— Так! Так! Теряете волосы, Мопассан?
— Да. А кто их здесь не теряет?
Без поддержки месье Понса эти слова заставили всех прикусить язык.
Следующие несколько дней Ги пребывал в относительном покое и даже понемногу работал над рассказами. Волосы у него продолжали выпадать, но он отнёсся к этому философски. Хотя Флобер и стал бы рычать на него, он надеялся, что когда-нибудь, став писателем, освободится от работы в министерстве. Да и Флобер обещал добиться перемены в его участи.

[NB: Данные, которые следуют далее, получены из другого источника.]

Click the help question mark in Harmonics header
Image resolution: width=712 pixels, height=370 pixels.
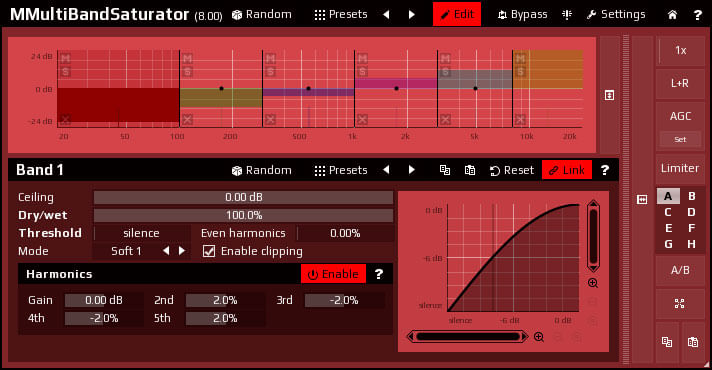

Но прошла весна, наступило лето, а от Барду не было никаких новостей. Флобер жил в Круассе. Он приглашал Ги приехать, но денег на дорогу у молодого человека не было, да и сам Флобер жил небогато. Казалось, они постепенно отдаляются друг от друга. В порыве отчаяния Ги написал ему, что обстановка в министерстве становится невыносимой и что он болен. Флобер ответил суровым письмом, предостерегающим от «чрезмерного количества шлюх» и побуждающим работать.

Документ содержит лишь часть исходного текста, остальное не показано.